Purchased by its last owner in Oct 2008, this rare first generation F-Series truck was professionally restored to original specification by J&L Fabricating in Puyallup, WA from 2009 -2010. They would have Byers Custom in Auburn, WA take care of the paint and bodywork, who would invest over 400 hours on the Ford Sheridan Blue paint alone. Every detail is exact down to Ford embossed glass.
Its exceptional restoration and incredible rarity garnered the truck a spot in the special Ford F1 display at America's Car Museum for 2015, and it would go on to take the second place trophy in the "Working Guy's" category of the Pacific Northwest Concours d'Elegance of that year.
The original company bearing the Marmon name was formed in 1851 as the Nordyke and Marmon Machine Company, specializing in the manufacture of flour mill machinery. As a top engineering house, the company entered the emerging auto industry around 1900.
For the next three decades, The Marmon Car Company produced some of the world's finest cars. The Marmon Wasp won the first Indianapolis 500 in 1911, and the Marmon Sixteen was the height of luxury in touring sedans.
The Great Depression drastically reduced the luxury car market, so the Marmon Car Company joined forces with Arthur (Colonel) Herrington, an ex-military engineer, to design all-wheel drive vehicles.
The new company, Marmon-Herrington, procured contracts for military aircraft refueling trucks, 4x4 chassis for towing light weaponry, and from the Iraqi Pipeline Company for what were the largest trucks ever built at the time.
In addition to large commercial and military vehicles, they recognized a growing market for moderately priced all-wheel drive vehicles. This demand gave birth to the Marmon-Herrington Ford.
Their first light duty vehicles came in 1937, and by 1939 there were some 56 different models of Marmon-Herrington Ford conversions.
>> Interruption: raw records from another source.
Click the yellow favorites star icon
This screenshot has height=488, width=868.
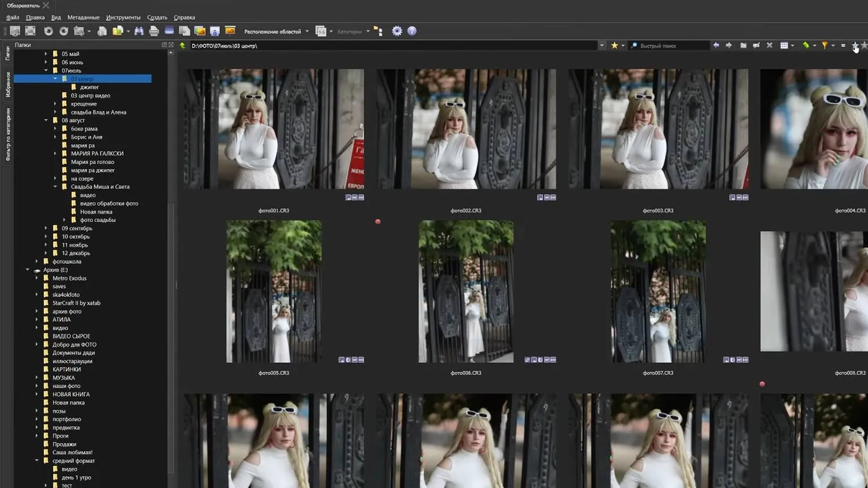(614, 46)
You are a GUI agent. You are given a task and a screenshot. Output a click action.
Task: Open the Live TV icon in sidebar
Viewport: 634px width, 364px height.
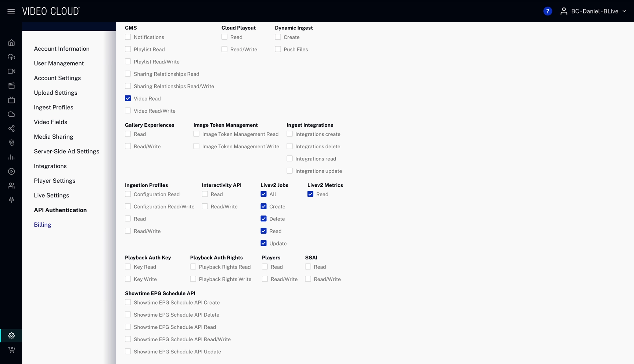(x=11, y=100)
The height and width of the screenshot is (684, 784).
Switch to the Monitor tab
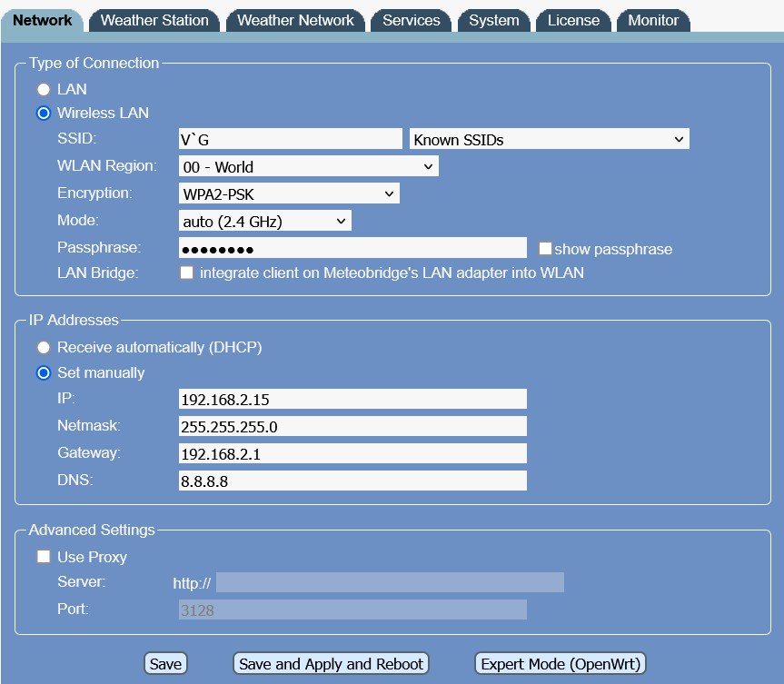click(653, 20)
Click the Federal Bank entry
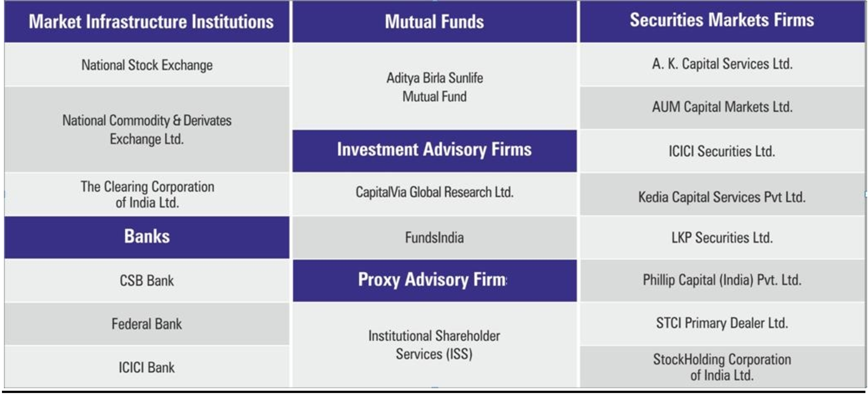This screenshot has height=396, width=868. pos(147,324)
They were offered not only as pickups and station wagons, but also in chassis, stake truck, panel truck, coupe, sedan and sedan delivery form, though only with 85 hp V8 engines. At $1,805, the station wagons sold for more than twice the price of a two-wheel drive wagon. Wider tires added $175 to $230 to that figure.
No production records are known to survive for Marmon-Herrington Fords. Since they were essentially hand-built, assembly rate was necessarily slow and output small, even when demand surged during World War II. Marmon-Herrington aficionados report that only ten or a dozen of each year are known to exist.